The HO concluded that CJN “was trapped in an increasingly punitive approach to disciplining, which resulted in increasing the levels of isolation, time-out and locked seclusion.” HO Conclusions # 12, App. at 61. Neither the district court or the HRO addressed the HO’s conclusion that the district violated Minn. R. 3525.0850 & 3525.1400 with its “increasingly punitive approach to disciplining.” Furthermore, I find most disconcerting this court’s attempt to explain away the District’s violations by suggesting that CJN’s mother was the obstacle to the adoption of an appropriate behavioral intervention program (BIP). My review of the record indicates that CJN’s mother opposed the BIPs suggested by the District precisely because they violated Minnesota law.

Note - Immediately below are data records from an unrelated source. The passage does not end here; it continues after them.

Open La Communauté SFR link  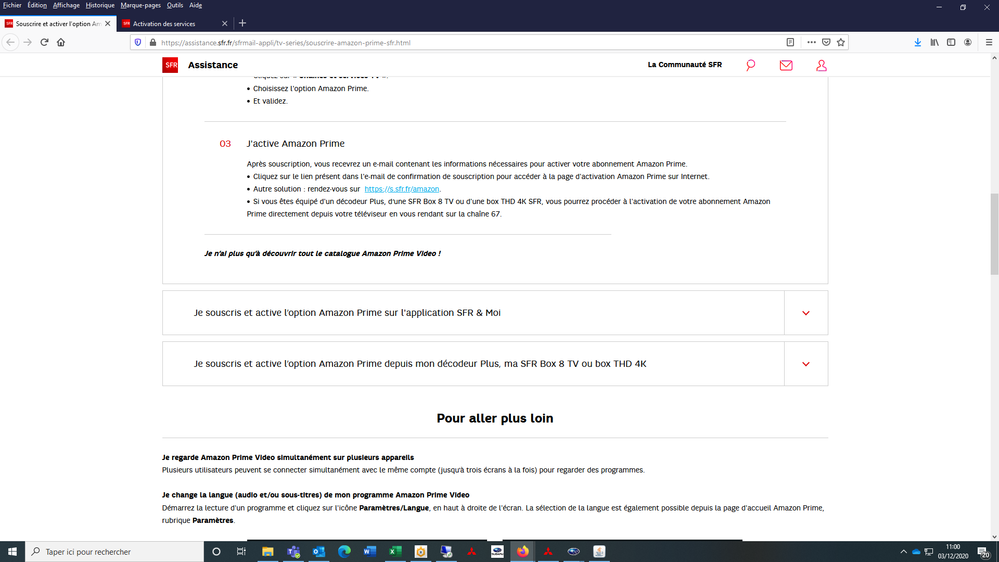click(684, 65)
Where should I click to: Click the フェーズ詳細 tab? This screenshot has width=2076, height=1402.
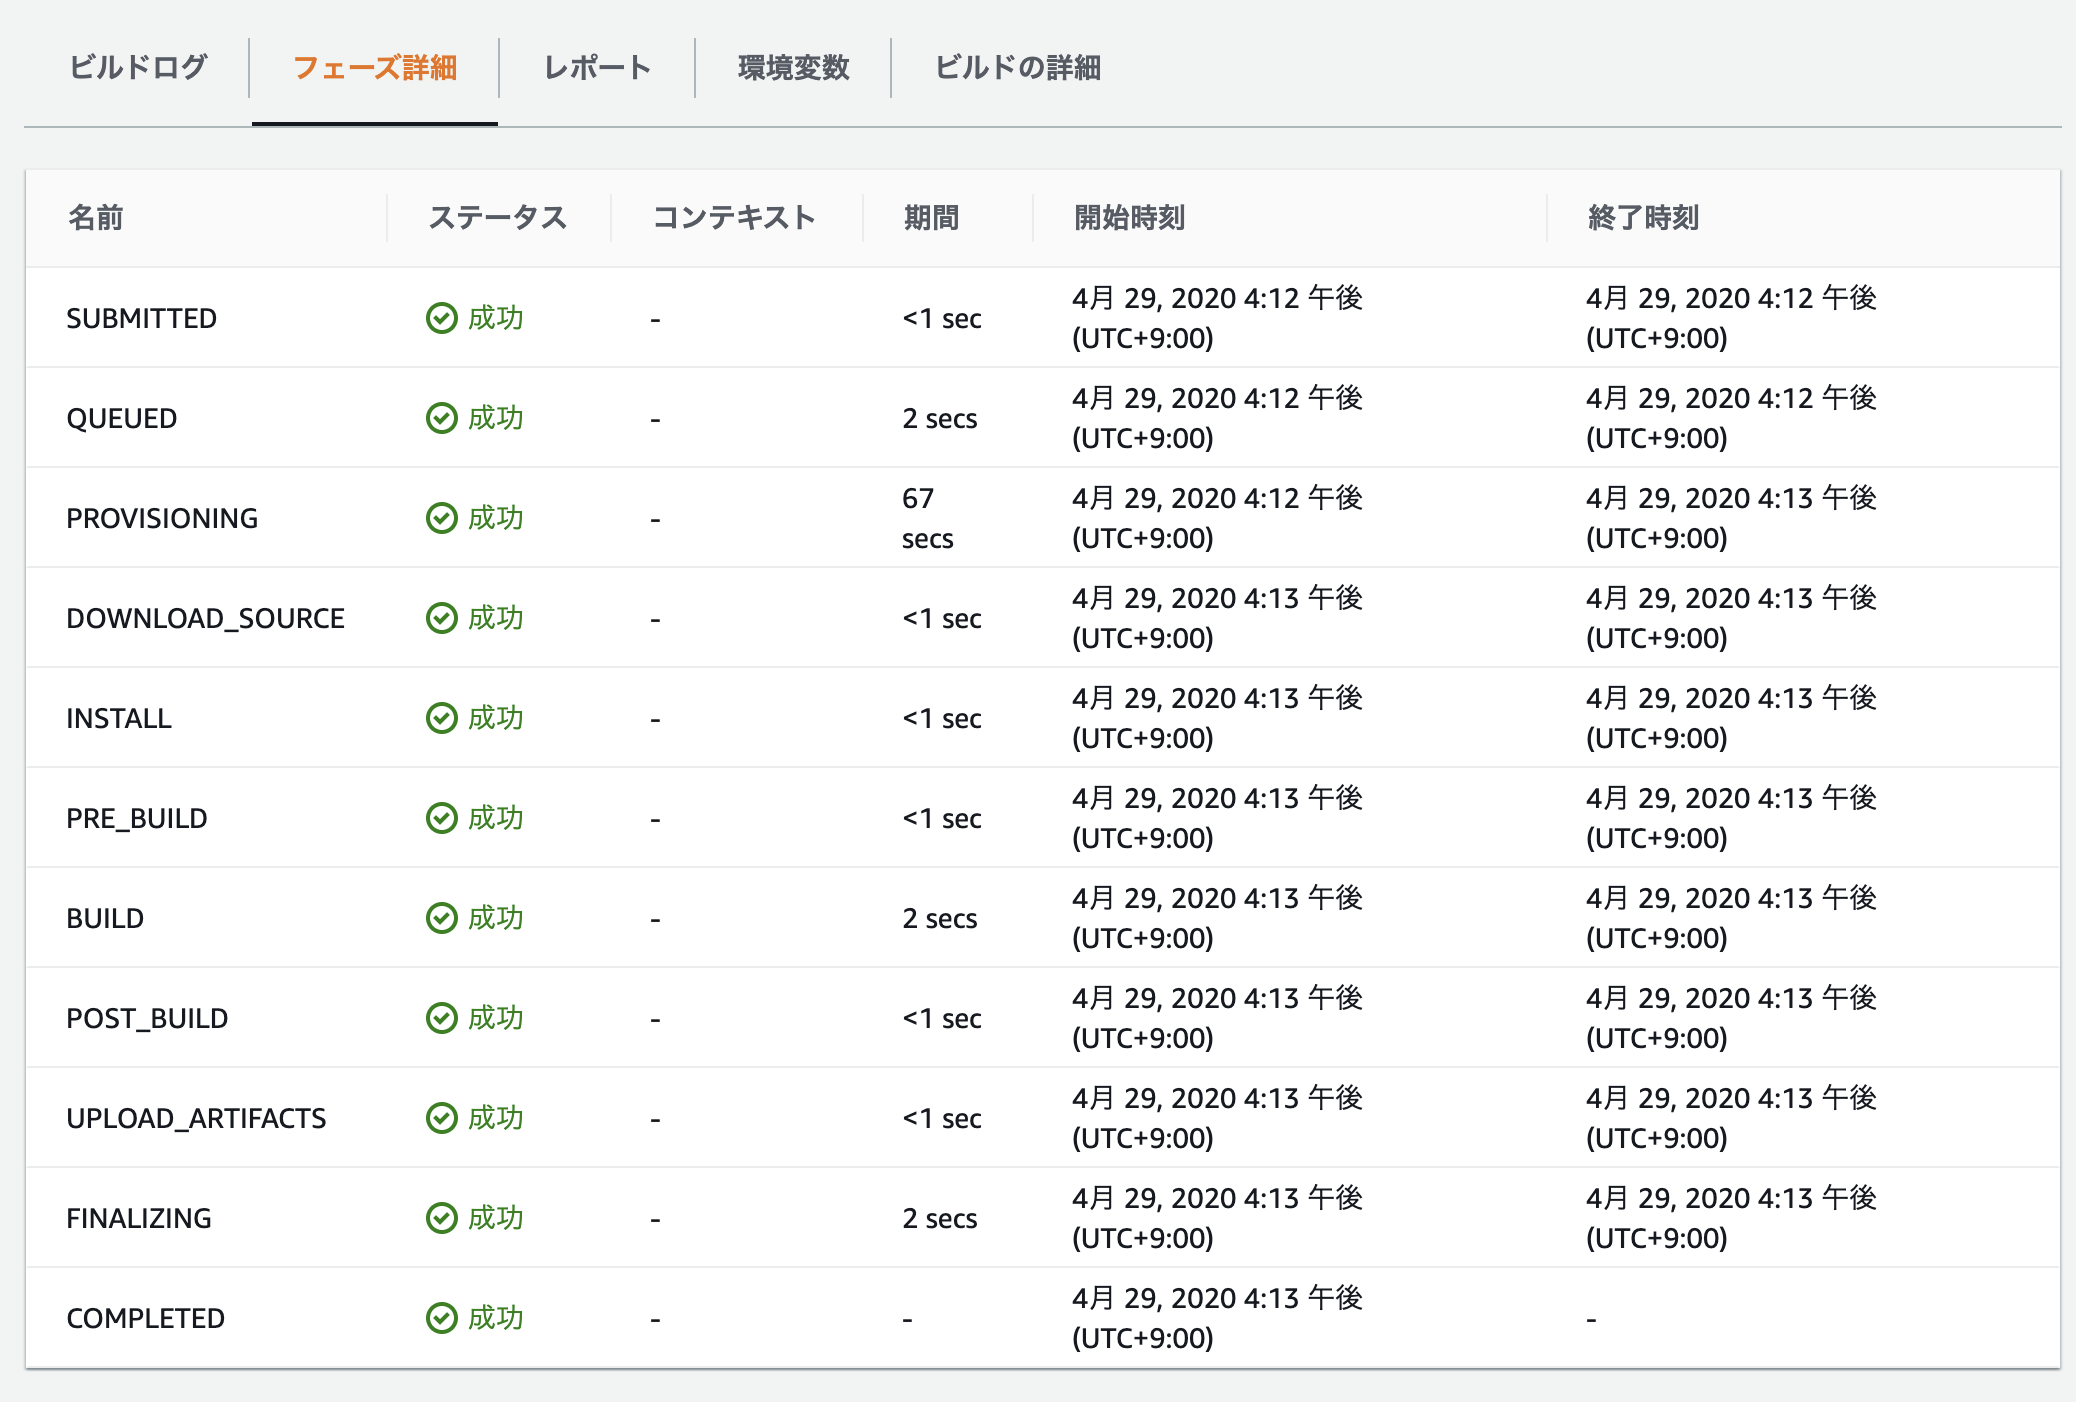(375, 68)
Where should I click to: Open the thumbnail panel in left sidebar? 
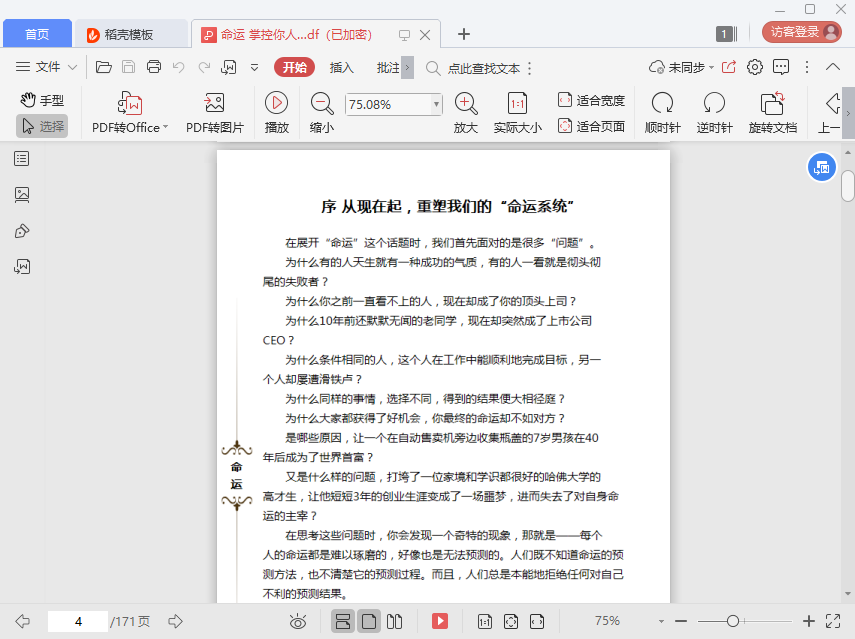[x=22, y=195]

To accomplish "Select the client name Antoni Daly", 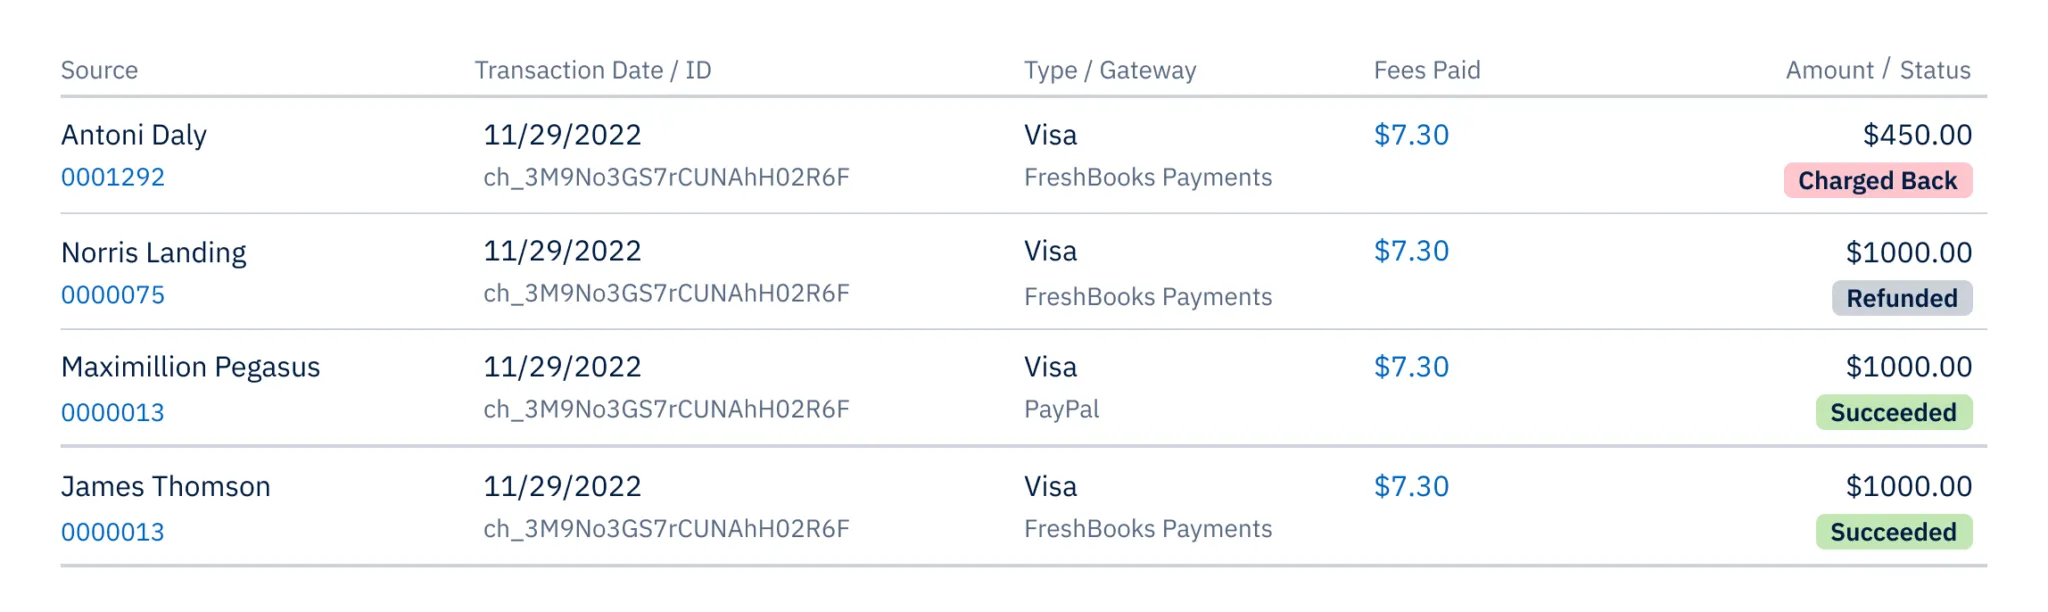I will (x=133, y=134).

I am discouraged by this court’s tacit approval of the use of counter-productive and punitive disciplinary measures. We are essentially telling school districts that it’s copacetic to deal with students with behavioral disabilities by punishing them for their disability, rather than finding an approach that addresses the problem. We also tacitly approve the District’s resort to police intervention for the behavioral problems it helped create by failing to address CJN’s unique behavioral disorder. That is clearly not a message this court should dispatch.
I commend CJN’s mother for her wisdom in removing CJN from the destructive downward spiral created by the District’s inability to address her son’s unique educational, behavioral needs. She should now be reimbursed under the IDEA, pursuant to 20 U.S.C. § 1412(10)(C)(ii), for her decision to enroll her son in a private school capable of providing her son with an appropriate education.
. For example, CJN's IPE dated October 10, 2000, contains the four following goals:
Goal 1: [CJN] will continue to improve his ability to maintain self-control and act appropriately in the school setting.
Goal 2: [CJN] will improve his ability to complete work, comply with requests, follow directions and participate appropriately in class activities.
Goal 3: [CJN] will work toward independently solving problems in a positive manner by using common sense and anger management techniques.
Goal 4: [CJN] will develop skills to build and maintain friendships and to recognize his own self-worth.
. On this first point, I would add the following: the rapidity of CJN's decline maltes it abundantly clear that it was just a matter of time before CJN’s academic progress would have been affected by the District’s approach to his behavioral disability. At the end he was, after all, spending half his time outside the classroom locked up, and so despondent that he attempted suicide.